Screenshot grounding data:
*** Block opens ***

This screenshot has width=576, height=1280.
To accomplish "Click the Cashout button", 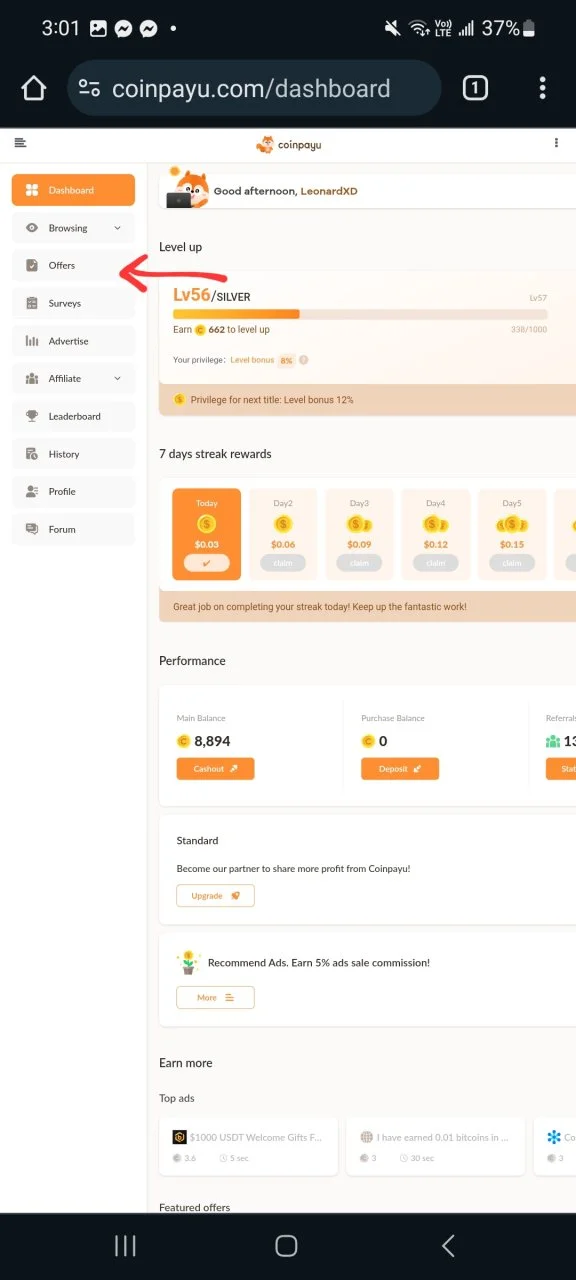I will point(215,769).
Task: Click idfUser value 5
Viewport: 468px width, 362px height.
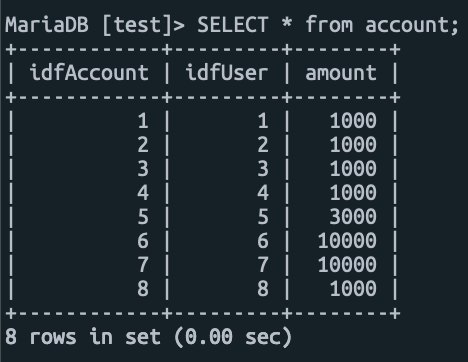Action: click(263, 217)
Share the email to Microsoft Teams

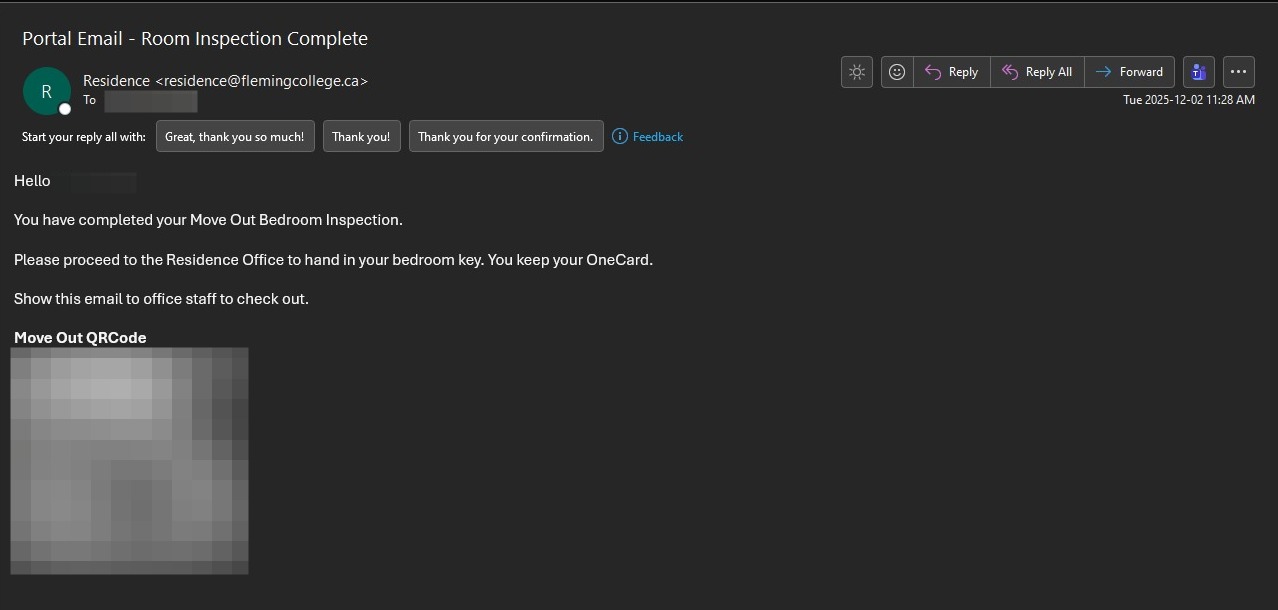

*** Block closes ***

WORK TO BE COMPLETED
Lines from the one holding "Task: Click idfUser value 5" to the end of the data, both ends included, are to be given again exactly; no pictures belong in the copy.

EXERCISE RESULT
Task: Click idfUser value 5
Viewport: 468px width, 362px height.
Action: click(263, 217)
Share the email to Microsoft Teams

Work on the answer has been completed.